The Buddha instructed that one must first recognize dukkha (སྡུག་བསྔལ་ཤེས་པར་བྱ་) or, in other words, identify the problem. Just as a physician needs to diagnose the illness, it is important to understand the problem in order to overcome it. In understanding the problem, the Buddha argues that one must trace its causes. One must eradicate the cause of dukkha (ཀུན་འབྱུང་སྤང་བར་བྱ་) or the source of the problem in order to overcome the problem. Thirdly, the Buddha declared that one must attain the cessation of dukkha (འགོག་པ་མངོན་དུ་བྱ་) or the solution to the problem. This, one does, by following the path to the cessation (ལམ་བསྟེན་པར་བྱ་) or adopting the techniques and methods for solving the problem. The Buddha proclaimed to his disciples that if a person managed to do these four successfully, there is nothing further to be done to solve all problems in life.

Furthermore, the Buddha laid out a pragmatic process of following the path. He instructed his disciples to firstly have the right view (ཡང་དག་པའི་ལྟ་བ་) or understanding of the situation or context including knowing the problem. With such understanding, they must then generate the right intention (ཡང་དག་པའི་རྟོག་པ་) and aim to reach the goal of freedom from problems. It is important then to communicate the intention or plan through the mode of right speech (ཡང་དག་པའི་ངག་). Words then must be followed by right action (ཡང་དག་པའི་ལས་) and such action must be repeated as a way of life or right livelihood (ཡང་དག་པའི་འཚོ་བ་). One must follow one’s righteous way of life with much enthusiasm and right effort (ཡང་དག་པའི་རྩོལ་བ་) while doing so maintain right mindfulness (ཡང་དག་པའི་དྲན་པ་) or awareness of the situation as our efforts can easily turn into mindless habitual drudgery.

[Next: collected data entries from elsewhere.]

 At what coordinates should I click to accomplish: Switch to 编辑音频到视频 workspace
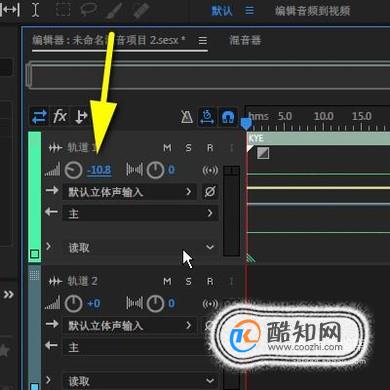pyautogui.click(x=312, y=11)
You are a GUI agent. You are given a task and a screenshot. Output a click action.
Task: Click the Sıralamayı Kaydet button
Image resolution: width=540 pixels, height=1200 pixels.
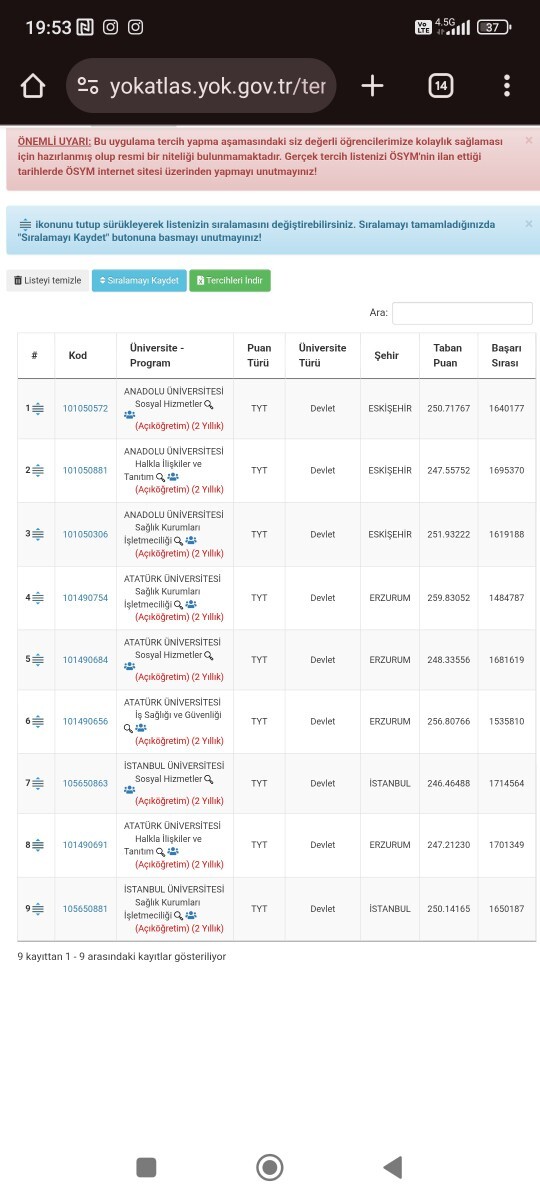(x=139, y=281)
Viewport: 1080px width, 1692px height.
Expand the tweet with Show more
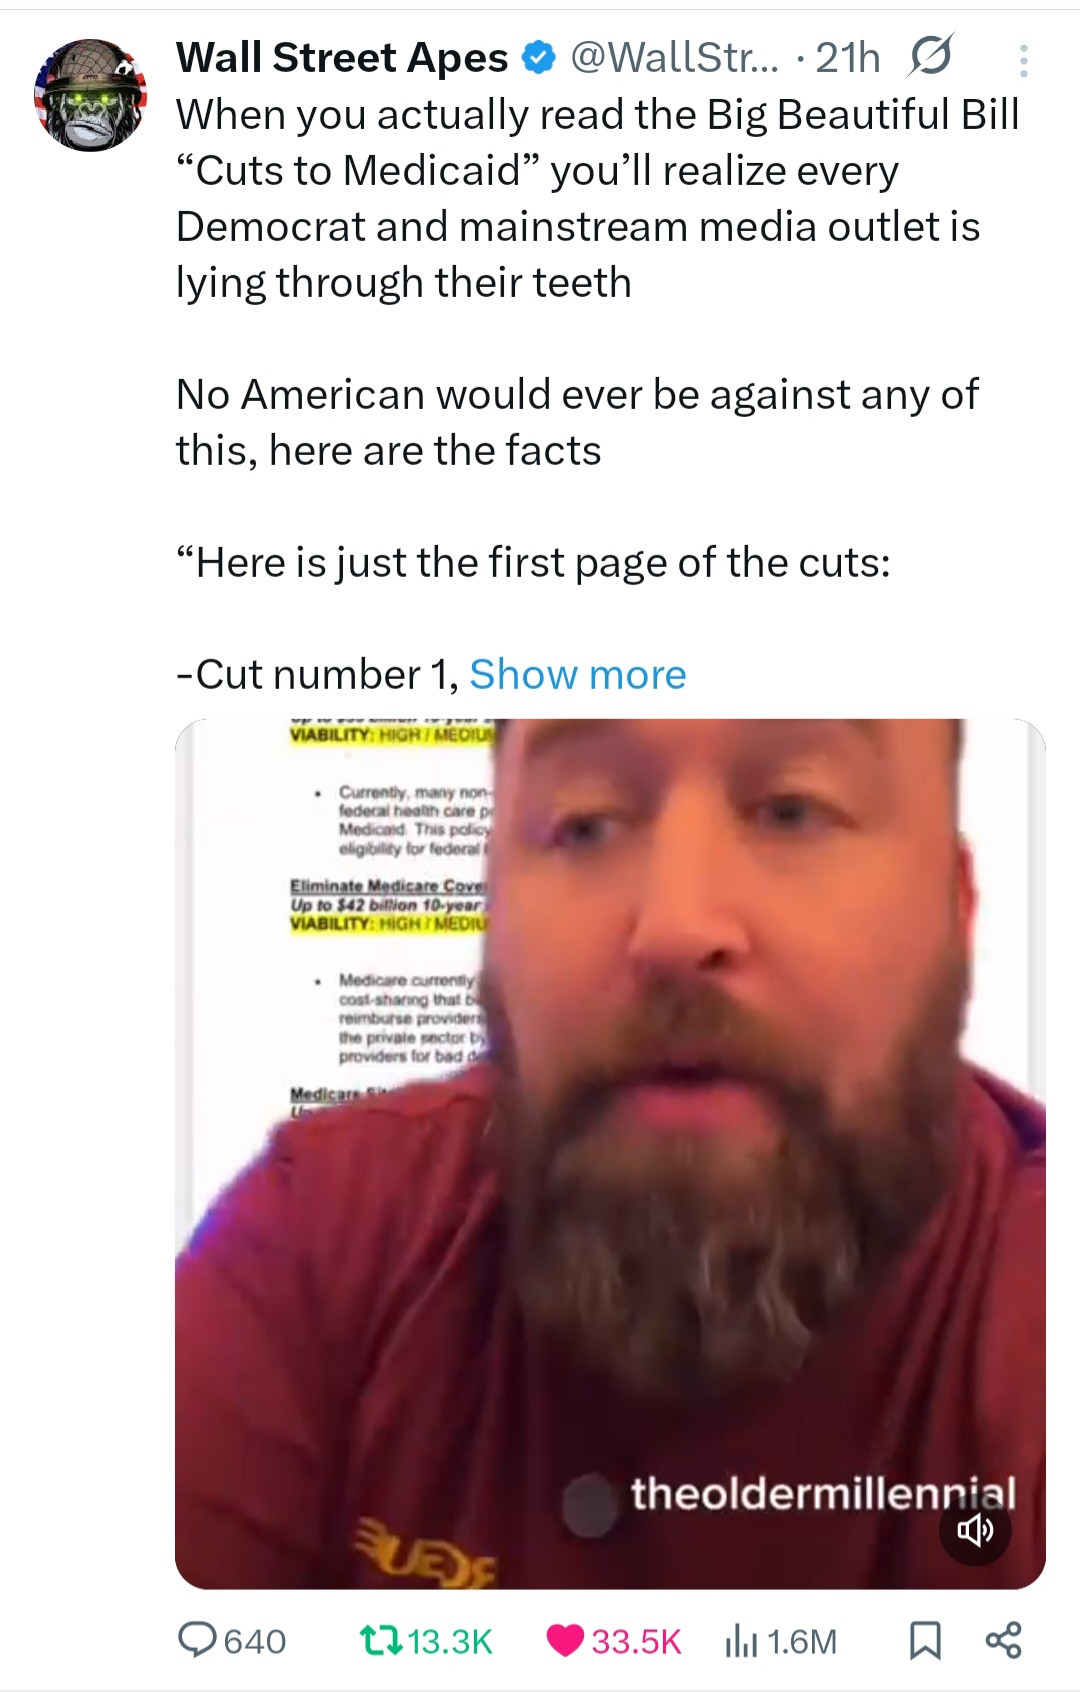point(578,674)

When one mindfully engages without distraction but with right concentration (ཡང་དག་པའི་ཏིང་འཛིན་) one completes the eight stages of the path, which are required to reach the goal.




The Noble Eightfold Path, formulated by the Buddha, is thus a practical way of solving problems, and applicable to all issues one may face in life. The topic of the Buddha’s first sermon is not an esoteric and high-flying philosophy or mystical principle but a management device, and perhaps the world’s oldest strategy for problem solving we can all use today to deal with the various problems and issues in life.

Drugpa Tshezhi gives us a special opportunity to relook at the Buddha’s message of Four Noble Truths and Right Eightfold Path, and make it relevant to our wellbeing and progress, unobfuscated by religious dogma and rituals. Many of us will be visiting temples, making prostrations, lighting butter lamps, offering cash and food as a way of commemorating this important event. We will not fail in seeing the Buddha as a powerful and compassionate object of refuge or divinity, and worship him with devotion and material offerings. In the midst of such habitual rituals, it is important to remember that the Buddha is first and foremost a teacher who taught on this day a pragmatic way of solving problems. In order to truly honour the teacher and carry on his legacy, we should study and apply his teachings in our life.